**Stored items from a collection:**
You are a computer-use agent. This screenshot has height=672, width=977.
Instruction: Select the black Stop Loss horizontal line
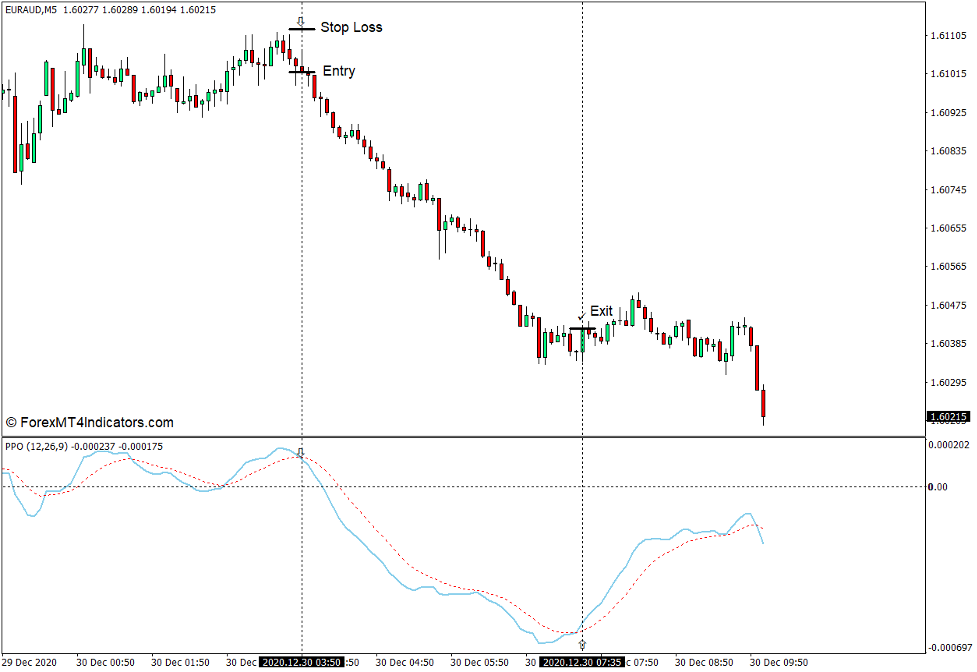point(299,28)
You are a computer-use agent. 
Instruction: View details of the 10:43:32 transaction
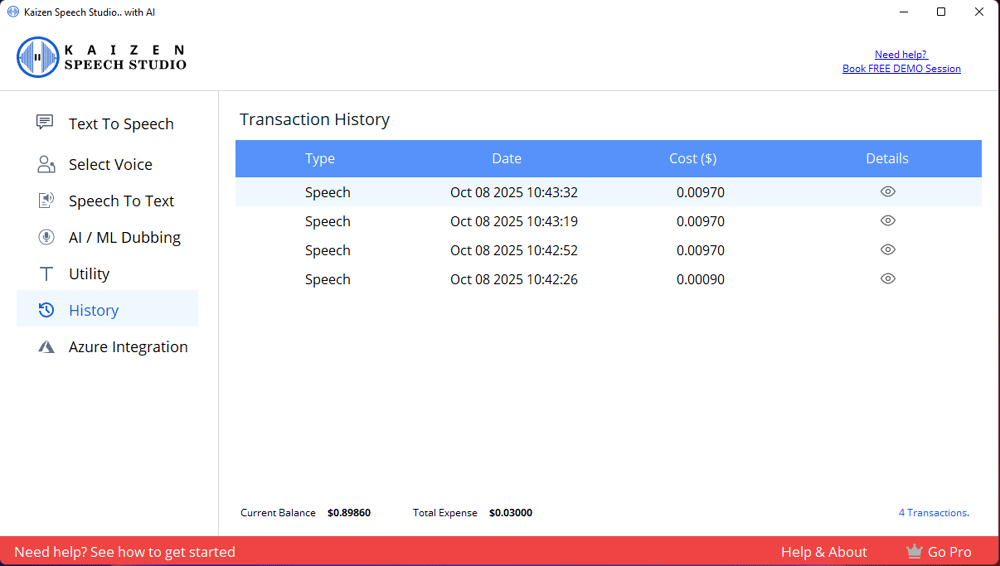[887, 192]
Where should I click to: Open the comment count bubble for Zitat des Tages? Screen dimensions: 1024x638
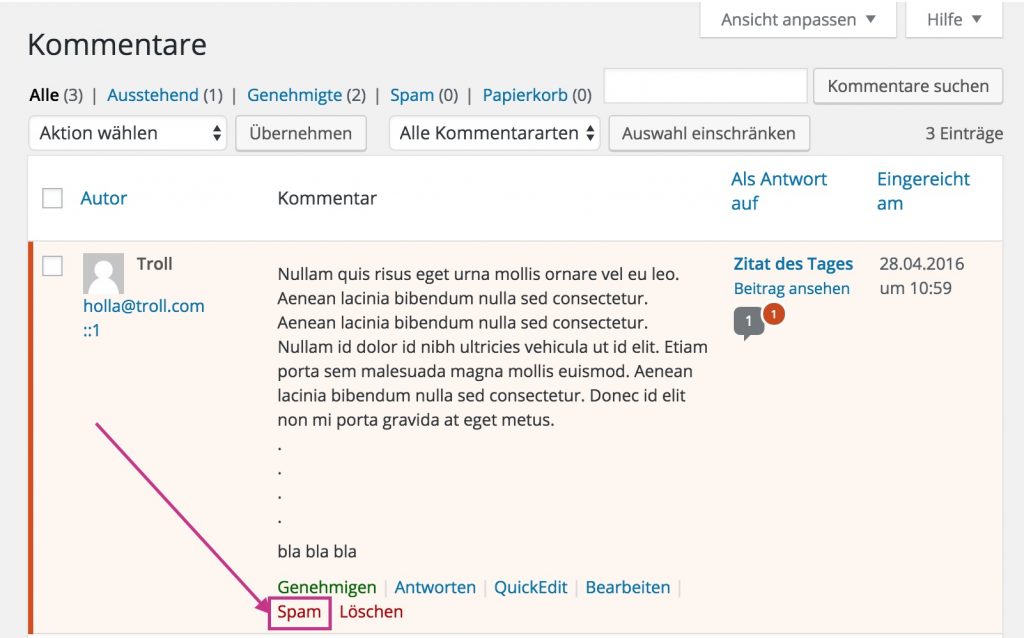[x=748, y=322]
==
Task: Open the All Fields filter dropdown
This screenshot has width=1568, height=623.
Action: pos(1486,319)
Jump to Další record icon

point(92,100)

**Assigned task:** Looking through the data above, copy out each line in which the string "agent" occurs.

**Task answer:**
You are a computer-use agent. This screenshot has height=672, width=977.
You are a computer-use agent. 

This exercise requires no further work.